TAREFAS ESCRITAS –
**a.** Na entrevista com Belluzzo, reescreva o trecho que começa nas palavras "Você acredita que" e termina depois de "relação a isso.", substituindo "refrão" por "bordão".
**b.** De acordo com a entrevista com Belluzzo, que cargo ele ocupou no governo Sarney?

TEXTO PARA LEITURA –
------

Postado em 01/10/2012
fotos: Adriana Vichi
O economista Luiz Gonzaga de Mello Belluzzo, especializado em desenvolvimento econômico, acumula um vasto e variado currículo. Entre outros cargos, Belluzzo foi chefe da Secretaria Especial de Assuntos Econômicos do Ministério da Fazenda (governo Sarney), presidente do Conselho Deliberativo do Instituto de Pesquisas e Projetos Sociais e Tecnológicos (IPSO), presidente do Conselho Curador da Empresa Brasil de Comunicação (EBC) e presidente do Palmeiras.
Em entrevista à Revista E, o fundador das Faculdades de Campinas (Facamp), autor de livros como Os Antecedentes da Tormenta (Unesp, 2009) e Ensaios sobre o Capitalismo no Século XX (Unesp, 2004), fala sobre a educação em meio ao desenvolvimento brasileiro, analisa a “cultura compacta” difundida pela internet e esclarece o papel da televisão pública. “A educação não está preparando os indivíduos. Quando consegue, prepara-os razoavelmente para a vida profissional, mas não para a vida cívica, para a vida do cidadão”, diz. A seguir, trechos.
Você acredita que a sociedade brasileira, do ponto de vista da educação, está preparada para o desenvolvimento em curso no país?
O desenvolvimento social e o econômico estarão muito ligados nos próximos anos. Do meu ponto de vista, essa é exatamente a falha geológica que temos na sociedade. Todo mundo fala da importância da educação, questão que virou uma espécie de refrão para os que se manifestam a respeito de algum problema do Brasil. No entanto, se fala muito e se faz muito pouco em relação a isso.
As novas gerações chegam mal preparadas – sejam elas originárias da escola pública ou da escola privada –, não apenas no sentido da educação formal, até porque muitos alunos chegam à Facamp [Faculdades de Campinas] e têm dificuldades para ler um texto e depois organizar uma exposição em torno do assunto. Têm dificuldades também com matemática e com o manejo da língua, particularmente. Essas coisas não podem ser dissociadas. No fundo é um rebaixamento da capacidade de trabalhar com abstrações e isso é muito prejudicial para o entendimento, para o conhecimento.
Assim, você não tem capacidade de se mover de uma forma mais rica, mais criativa, na sociedade, é muito empobrecedor. Portanto, é necessário um esforço enorme. A gente conhece os alunos e há uma grande dificuldade para que eles comecem a alcançar as metas desejadas.

------

Registros de localização de itens –
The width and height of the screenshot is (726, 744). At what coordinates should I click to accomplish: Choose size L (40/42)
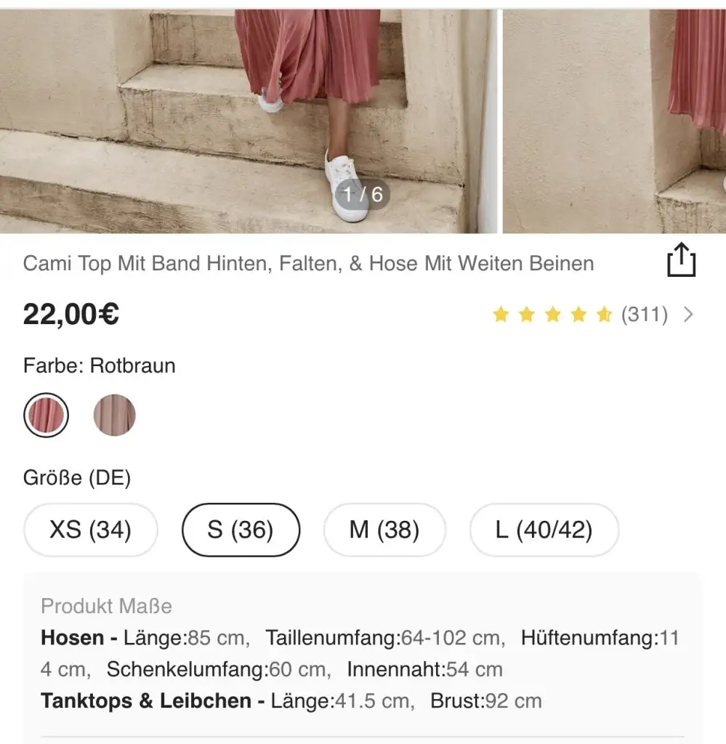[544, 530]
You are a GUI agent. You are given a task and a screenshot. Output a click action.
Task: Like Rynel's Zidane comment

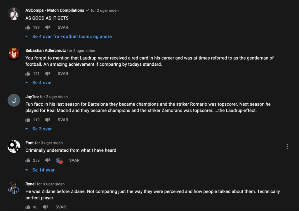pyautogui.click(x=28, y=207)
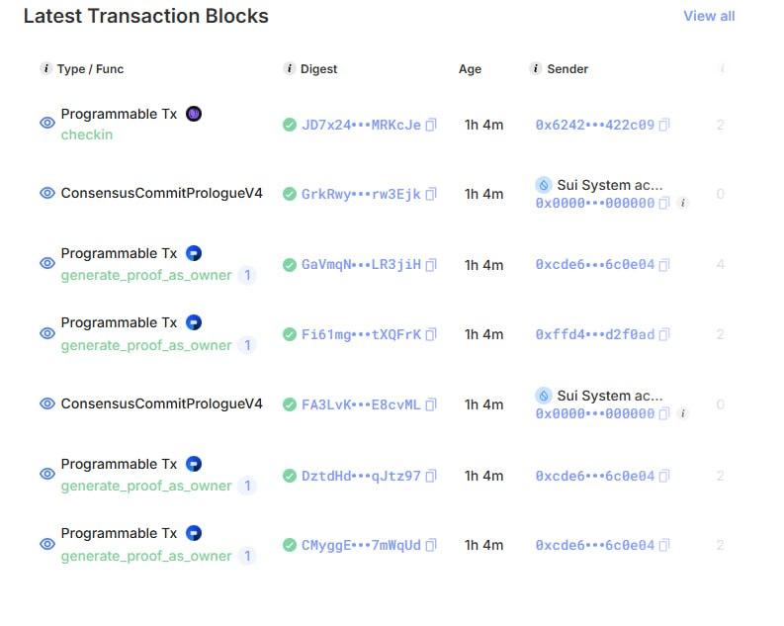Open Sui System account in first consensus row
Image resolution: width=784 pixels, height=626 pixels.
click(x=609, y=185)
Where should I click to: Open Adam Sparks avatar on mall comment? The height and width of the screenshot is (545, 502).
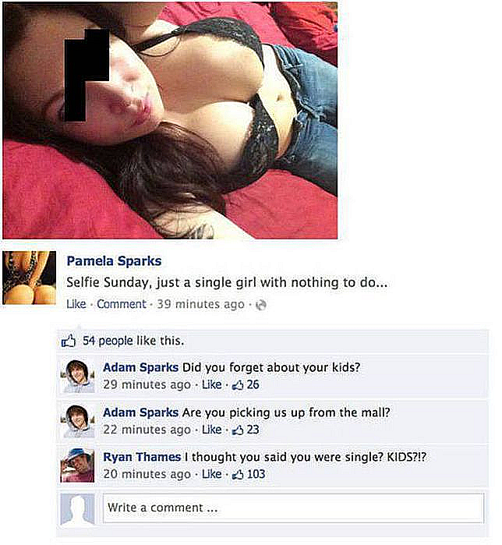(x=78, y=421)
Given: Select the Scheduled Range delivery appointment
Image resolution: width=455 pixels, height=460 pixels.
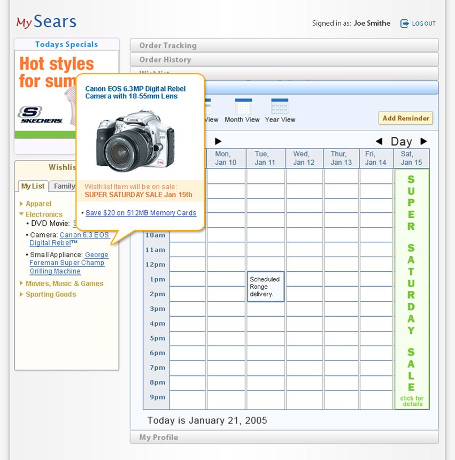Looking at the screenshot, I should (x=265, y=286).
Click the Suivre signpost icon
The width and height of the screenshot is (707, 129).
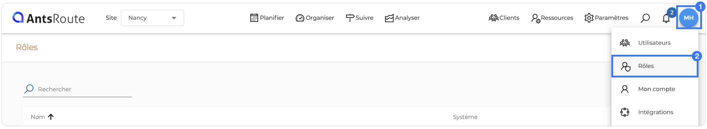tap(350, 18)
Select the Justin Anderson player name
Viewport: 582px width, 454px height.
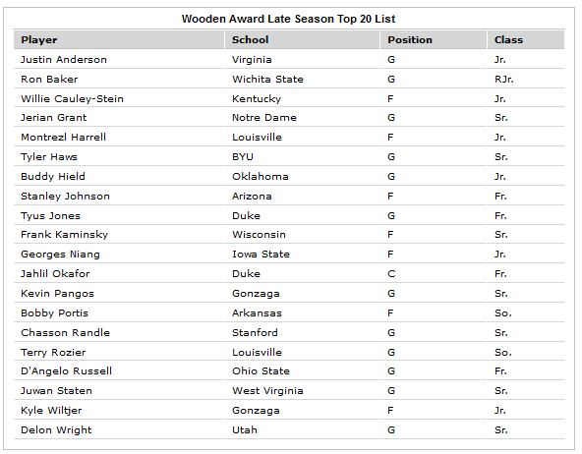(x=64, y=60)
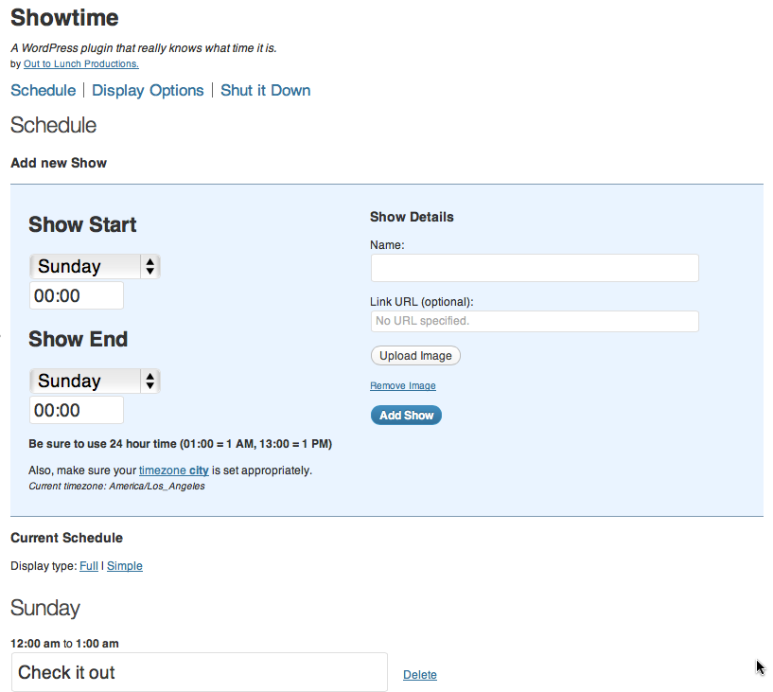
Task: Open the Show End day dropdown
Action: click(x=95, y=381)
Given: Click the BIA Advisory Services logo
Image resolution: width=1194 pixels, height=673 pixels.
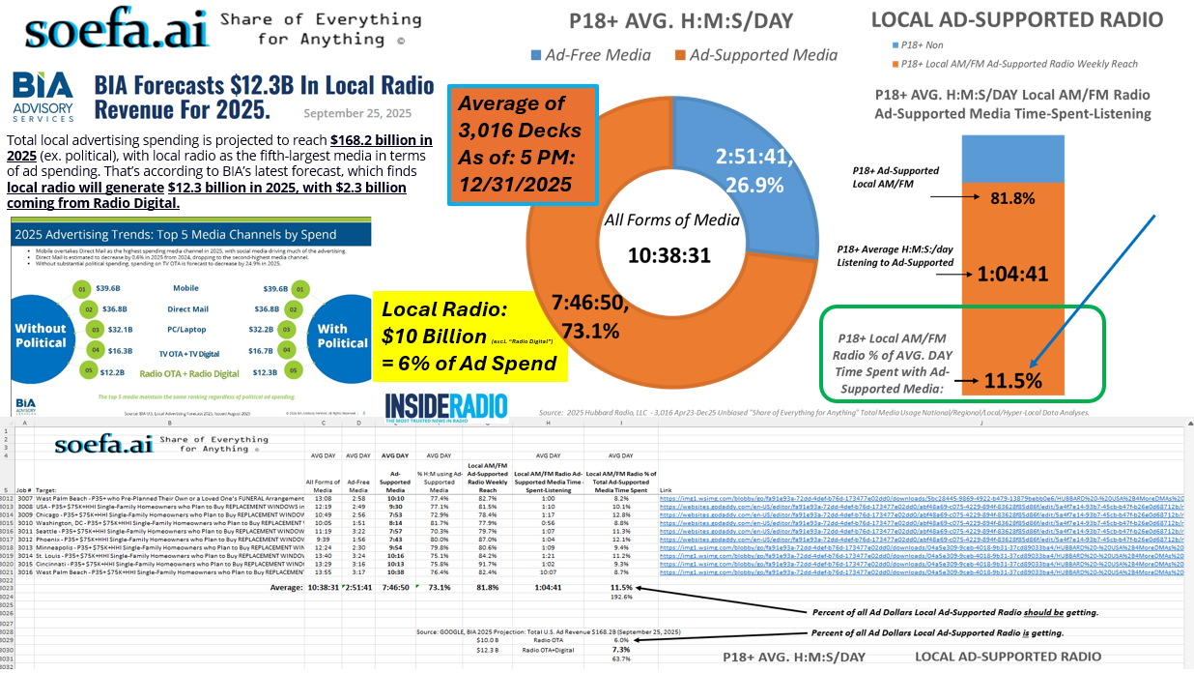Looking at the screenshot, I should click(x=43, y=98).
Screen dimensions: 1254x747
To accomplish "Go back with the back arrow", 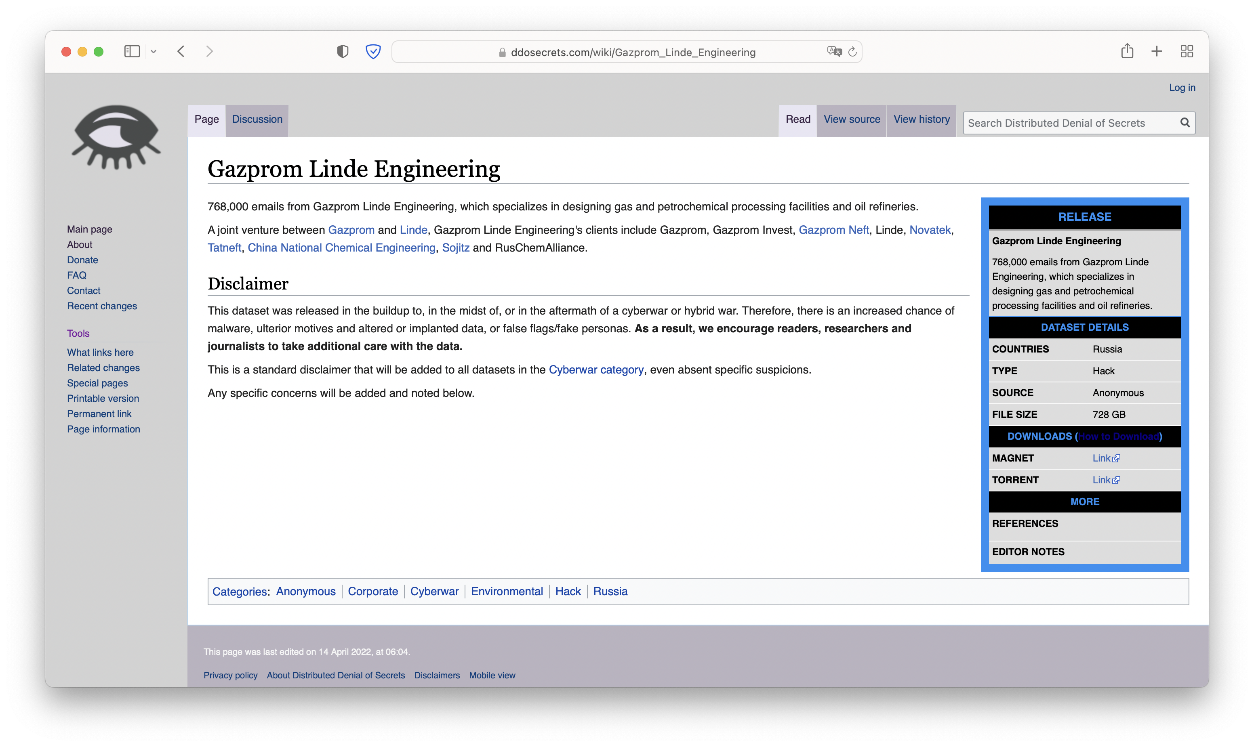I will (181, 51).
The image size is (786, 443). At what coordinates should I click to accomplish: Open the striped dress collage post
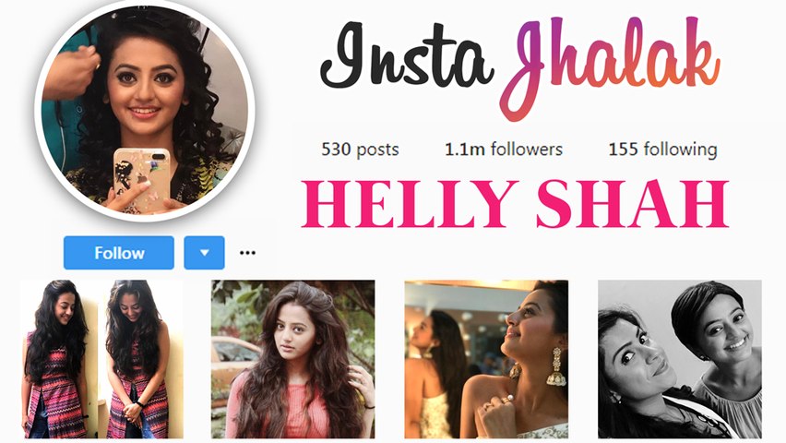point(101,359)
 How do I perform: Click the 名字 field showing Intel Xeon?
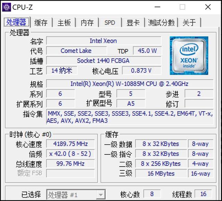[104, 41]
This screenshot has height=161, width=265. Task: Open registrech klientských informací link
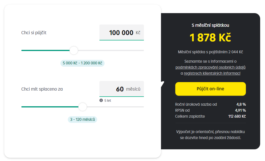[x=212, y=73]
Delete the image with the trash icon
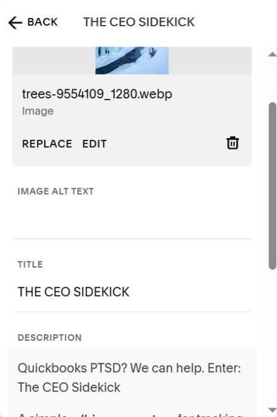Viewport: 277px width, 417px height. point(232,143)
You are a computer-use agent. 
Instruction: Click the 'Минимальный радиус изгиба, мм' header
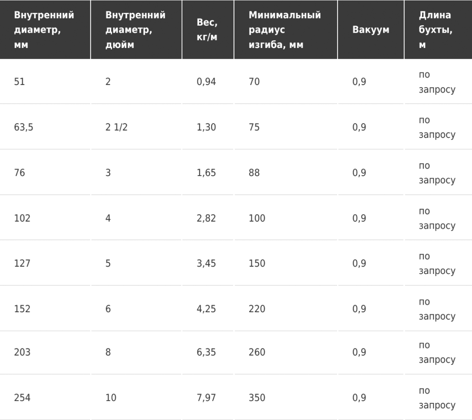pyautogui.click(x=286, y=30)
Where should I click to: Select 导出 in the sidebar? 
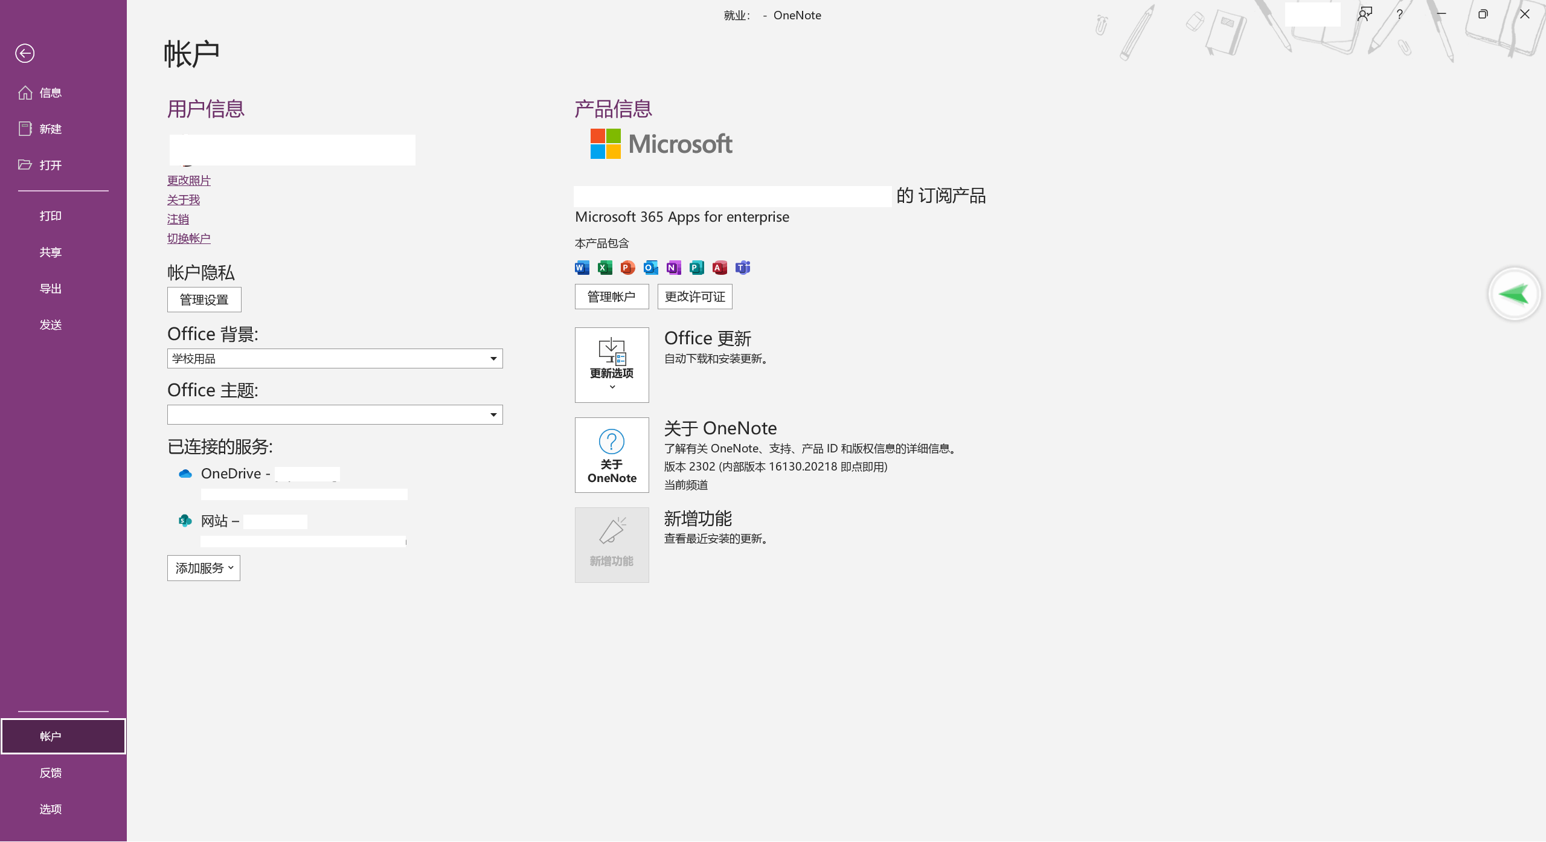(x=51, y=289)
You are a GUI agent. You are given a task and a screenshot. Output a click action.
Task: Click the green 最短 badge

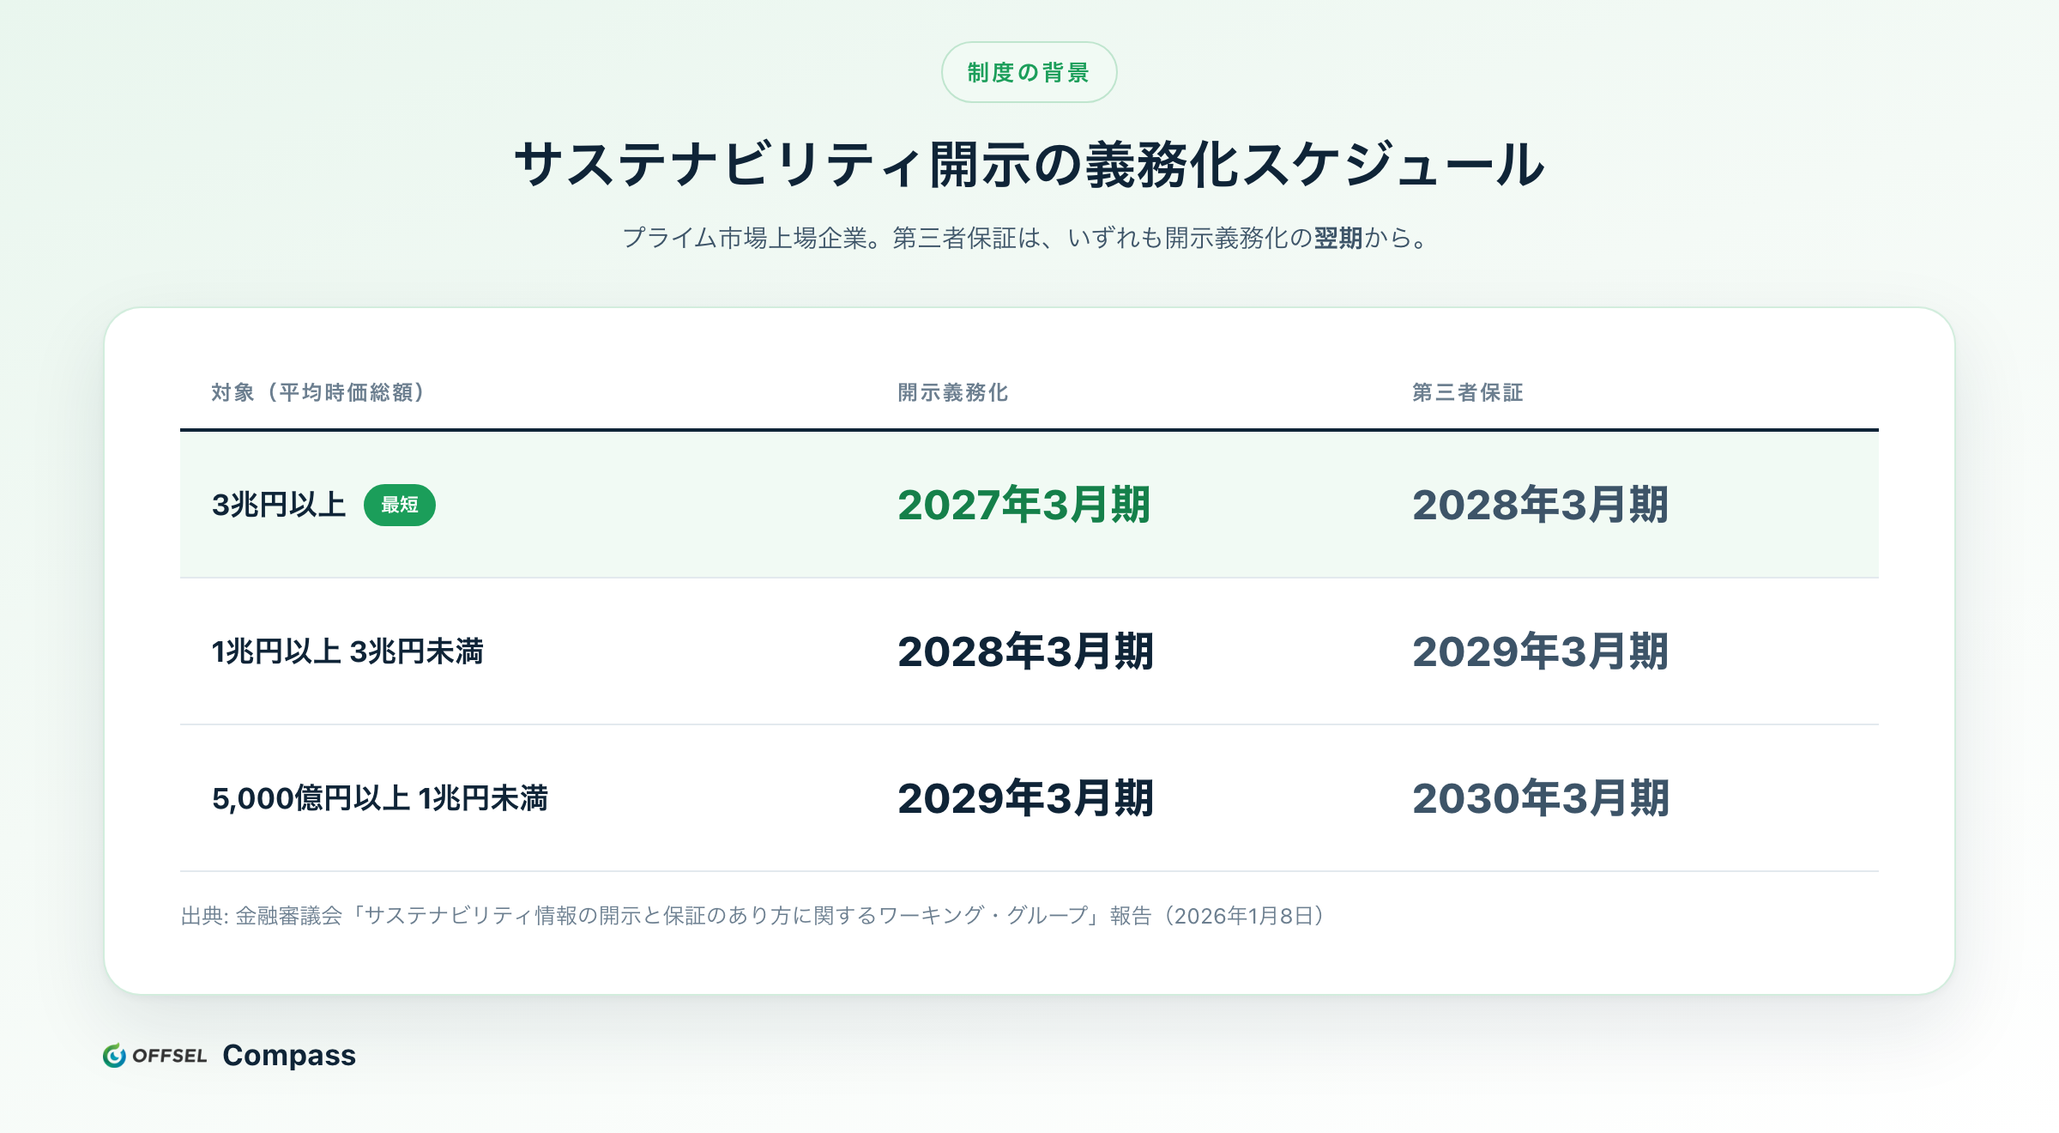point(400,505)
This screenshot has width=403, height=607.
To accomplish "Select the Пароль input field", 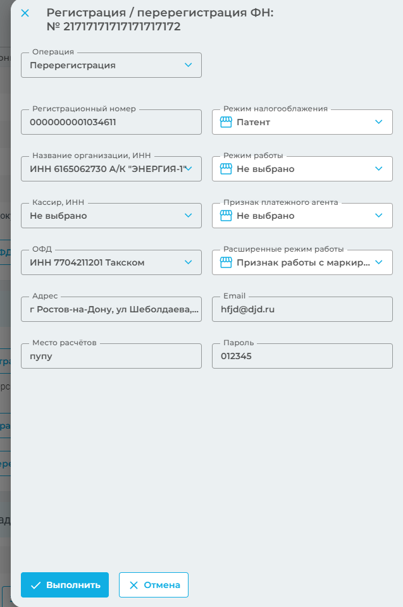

------

RESPOSTAS POR TAREFA –
**a.**
Você acredita que a sociedade brasileira, do ponto de vista da educação, está preparada para o desenvolvimento em curso no país?
O desenvolvimento social e o econômico estarão muito ligados nos próximos anos. Do meu ponto de vista, essa é exatamente a falha geológica que temos na sociedade. Todo mundo fala da importância da educação, questão que virou uma espécie de bordão para os que se manifestam a respeito de algum problema do Brasil. No entanto, se fala muito e se faz muito pouco em relação a isso.

**b.** Chefe da Secretaria Especial de Assuntos Econômicos do Ministério da Fazenda.